Why “open source” is a route to placating software proprietors.


For some time now, Firefox advocates have been discussing this web browser in terms of its popularity. Many have cited how Microsoft Internet Explorer’s usage shrinks because Firefox’s usage grows. One of the most recent of such arguments comes from Asa Dotzler, Firefox and Thunderbird product release manager.

I have no objection to the Firefox web browser, in fact I use it as my primary web browser and have for some time now. Before that, for many years, I used the Mozilla suite (a combination of web browser, email client, chat program, and webpage editor). However, the argument with which one is ostensibly convinced to use Firefox is particularly weak and has been repeated for so long those who espouse it are unlikely to closely examine why it fails to convince.

Here’s the theme, from the best essay I’ve seen on the philosophical differences between the free software movement and the open source movement (emphasis mine):

“Today many people are switching to free software for purely practical reasons. That is good, as far as it goes, but that isn’t all we need to do! Attracting users to free software is not the whole job, just the first step.

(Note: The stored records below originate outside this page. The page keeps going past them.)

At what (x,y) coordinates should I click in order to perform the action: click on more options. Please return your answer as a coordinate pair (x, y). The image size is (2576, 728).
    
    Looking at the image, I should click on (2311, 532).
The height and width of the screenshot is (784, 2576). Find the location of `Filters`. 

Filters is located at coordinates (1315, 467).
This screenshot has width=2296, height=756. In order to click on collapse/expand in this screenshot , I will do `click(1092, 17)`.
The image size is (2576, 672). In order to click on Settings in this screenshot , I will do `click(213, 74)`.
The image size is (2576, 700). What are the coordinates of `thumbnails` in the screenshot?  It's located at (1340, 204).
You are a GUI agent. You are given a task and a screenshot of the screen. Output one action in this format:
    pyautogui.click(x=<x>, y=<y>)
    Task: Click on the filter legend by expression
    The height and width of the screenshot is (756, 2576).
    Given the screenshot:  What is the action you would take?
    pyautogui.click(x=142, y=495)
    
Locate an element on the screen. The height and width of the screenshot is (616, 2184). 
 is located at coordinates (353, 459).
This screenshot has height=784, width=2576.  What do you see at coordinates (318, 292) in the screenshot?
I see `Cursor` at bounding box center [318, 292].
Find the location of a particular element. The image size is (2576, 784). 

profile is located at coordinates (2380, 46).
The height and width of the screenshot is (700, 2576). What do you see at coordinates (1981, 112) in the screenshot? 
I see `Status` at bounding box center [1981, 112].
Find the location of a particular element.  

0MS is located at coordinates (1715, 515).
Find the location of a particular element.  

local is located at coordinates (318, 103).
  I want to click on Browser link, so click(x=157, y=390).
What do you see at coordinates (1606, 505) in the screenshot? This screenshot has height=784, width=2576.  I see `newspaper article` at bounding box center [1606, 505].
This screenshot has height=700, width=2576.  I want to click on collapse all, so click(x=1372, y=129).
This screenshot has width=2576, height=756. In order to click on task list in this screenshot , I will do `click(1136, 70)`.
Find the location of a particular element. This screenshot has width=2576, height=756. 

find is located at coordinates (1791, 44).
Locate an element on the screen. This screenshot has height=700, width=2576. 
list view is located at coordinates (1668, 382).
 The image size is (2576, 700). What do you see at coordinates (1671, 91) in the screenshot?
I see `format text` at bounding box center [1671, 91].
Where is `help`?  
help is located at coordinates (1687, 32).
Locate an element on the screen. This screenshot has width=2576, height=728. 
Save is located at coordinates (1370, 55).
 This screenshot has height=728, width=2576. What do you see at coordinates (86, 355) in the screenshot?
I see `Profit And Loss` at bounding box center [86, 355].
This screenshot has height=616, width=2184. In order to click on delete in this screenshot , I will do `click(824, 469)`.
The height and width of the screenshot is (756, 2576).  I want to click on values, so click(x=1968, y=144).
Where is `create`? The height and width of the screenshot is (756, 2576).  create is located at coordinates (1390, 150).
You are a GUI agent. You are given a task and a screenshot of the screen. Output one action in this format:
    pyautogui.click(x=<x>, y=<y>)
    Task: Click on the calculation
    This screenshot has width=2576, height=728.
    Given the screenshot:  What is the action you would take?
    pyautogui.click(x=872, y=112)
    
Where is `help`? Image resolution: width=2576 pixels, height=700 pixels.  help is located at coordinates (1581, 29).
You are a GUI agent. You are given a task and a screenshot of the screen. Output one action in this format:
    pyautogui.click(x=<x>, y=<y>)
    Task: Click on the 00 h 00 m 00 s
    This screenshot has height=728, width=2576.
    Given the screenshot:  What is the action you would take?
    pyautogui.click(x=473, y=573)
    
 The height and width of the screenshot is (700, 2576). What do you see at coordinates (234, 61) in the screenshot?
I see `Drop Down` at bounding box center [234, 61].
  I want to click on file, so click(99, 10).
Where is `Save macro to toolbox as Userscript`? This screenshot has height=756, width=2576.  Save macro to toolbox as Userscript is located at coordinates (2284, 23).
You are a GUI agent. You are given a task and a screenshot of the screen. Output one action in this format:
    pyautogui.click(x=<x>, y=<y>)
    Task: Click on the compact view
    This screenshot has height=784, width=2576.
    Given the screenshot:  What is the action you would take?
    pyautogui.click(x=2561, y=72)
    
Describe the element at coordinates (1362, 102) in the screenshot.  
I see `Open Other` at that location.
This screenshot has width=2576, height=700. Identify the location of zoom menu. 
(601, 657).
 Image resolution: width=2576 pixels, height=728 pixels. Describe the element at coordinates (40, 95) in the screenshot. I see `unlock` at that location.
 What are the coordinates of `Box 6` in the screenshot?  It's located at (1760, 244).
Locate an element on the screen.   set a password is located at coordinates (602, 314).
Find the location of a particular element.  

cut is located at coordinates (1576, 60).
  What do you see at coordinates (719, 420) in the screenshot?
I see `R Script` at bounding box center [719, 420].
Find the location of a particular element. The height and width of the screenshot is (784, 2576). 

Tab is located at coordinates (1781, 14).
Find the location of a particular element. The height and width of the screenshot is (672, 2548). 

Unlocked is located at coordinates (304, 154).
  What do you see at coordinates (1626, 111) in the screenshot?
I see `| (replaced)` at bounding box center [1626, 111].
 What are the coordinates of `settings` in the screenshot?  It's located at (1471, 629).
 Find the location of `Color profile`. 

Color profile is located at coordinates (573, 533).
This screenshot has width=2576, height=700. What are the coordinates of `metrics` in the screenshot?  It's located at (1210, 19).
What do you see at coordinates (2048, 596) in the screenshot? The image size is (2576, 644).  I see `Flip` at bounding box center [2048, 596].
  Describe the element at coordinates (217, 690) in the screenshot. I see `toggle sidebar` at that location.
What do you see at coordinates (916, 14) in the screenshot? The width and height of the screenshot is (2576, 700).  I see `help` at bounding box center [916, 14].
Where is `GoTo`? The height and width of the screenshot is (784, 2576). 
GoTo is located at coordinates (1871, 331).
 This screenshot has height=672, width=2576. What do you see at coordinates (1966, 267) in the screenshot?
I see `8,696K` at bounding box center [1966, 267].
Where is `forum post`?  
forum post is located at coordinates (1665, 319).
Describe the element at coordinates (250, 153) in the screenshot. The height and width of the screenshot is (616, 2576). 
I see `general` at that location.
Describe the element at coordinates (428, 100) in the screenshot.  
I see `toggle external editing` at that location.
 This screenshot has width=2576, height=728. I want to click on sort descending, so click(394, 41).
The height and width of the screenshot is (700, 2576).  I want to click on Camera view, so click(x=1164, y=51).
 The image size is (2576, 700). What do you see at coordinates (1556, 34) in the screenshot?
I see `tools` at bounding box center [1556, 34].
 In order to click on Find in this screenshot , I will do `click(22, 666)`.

Sooner or later these users will be invited to switch back to proprietary software for some practical advantage. Countless companies seek to offer such temptation, and why would users decline? Only if they have learned to value the freedom free software gives them, for its own sake. It is up to us to spread this idea–and in order to do that, we have to talk about freedom. A certain amount of the “keep quiet” approach to business can be useful for the community, but we must have plenty of freedom talk too.

At present, we have plenty of “keep quiet”, but not enough freedom talk. Most people involved with free software say little about freedom–usually because they seek to be “more acceptable to business.””

The next major release of Microsoft Windows will come with a new version of Microsoft Internet Explorer, a version which is already being tested in public and many users have had time to try it out. Like Firefox, this new MSIE features tabs, a speedy webpage renderer, and an interface to run extensions. But MSIE is proprietary software. How it works is a secret, so that you can’t easily learn what is happening to your data. Experts are equally stymied as the secret is kept from them too. The software may not be shared, so even if you discover that MSIE is doing something you don’t want it to do and you somehow figure out a way to change how MSIE behaves you cannot share that improved version. Being a good neighbor or a good friend is prohibited with proprietary software, thus proprietary software is an anti-social trap.

Free software is the exact opposite of this: free software is software that respects the user’s freedom to share and modify the program to help themselves, help their neighbors, and help their community. Everyone has the right to inspect, share, and modify the software for whatever purpose at any time so that they can make the computer behave as they want it to behave.

The problem with Firefox and MSIE debates from many Firefox advocates and corporate media

Sadly, the debate involving Firefox and MSIE is being framed in terms of features (or on the equally poor argument of “choice”) instead of software freedom. Particularly with well-financed, well-advertised proprietary software with the power to bundle something with the OS, proprietors can maintain a strong popular lead. The argument Firefox proponents offer doesn’t take any time to teach users to value their software freedom, thus these users have no reason to reject the next version of MSIE. Hence, popularity is both (1) a minor concern that (2) has yet to really be tested at all.

Choice is often an effective way to railroad someone out of something they value. In US presidential elections, narrowing one’s choices is a way to railroad most voters into voting for the interests of the wealthy (Bush versus Kerry). In the context of web browsing, choice meant railroading users out of their software freedom. Mozilla suite and Firefox are not needed to provide choice. At one time, well before the current Mozilla project was a part of our lives, the three most popular graphical web browsers were Netscape Navigator, Microsoft Internet Explorer, and Opera. Since there were at least two browsers in the set, choice was satisfied. But software freedom was not satisified at all because none of the browsers in that set were free software browsers. Hence, Mozilla suite and Firefox don’t give one “choice”, one had choices before these browsers came along. But one did not have software freedom.

Software freedom is something Microsoft chooses not to supply to its users. Software freedom serves the needs of the users and proprietary software is untrustworthy by default. Hence, the debate should be focused on technical concerns and features after one has whittled away the competition by asking which program respects the user’s freedoms to share and modify the software.

Why not discuss software freedom

The Mozilla Foundation and Firefox proponents often don’t discuss software freedom because they are advocates for the open source movement. This movement started over a decade after the free software movement. The open source movement was formed to be more business-friendly. To accomplish this, this movement’s founders decided that they could more effectively talk to businesses by touting practical benefits of so-called “open source” software—that software is developed faster, cheaper, and with fewer bugs when more people can have a hand in writing the software—while pushing aside any freedom talk. User’s freedom to control how their computers work is not a cause the open source movement fights for. Effectively, the open source movement is a call to value an efficient development methodology by getting businesses to leverage the talented hackers of the world to work for them at no charge.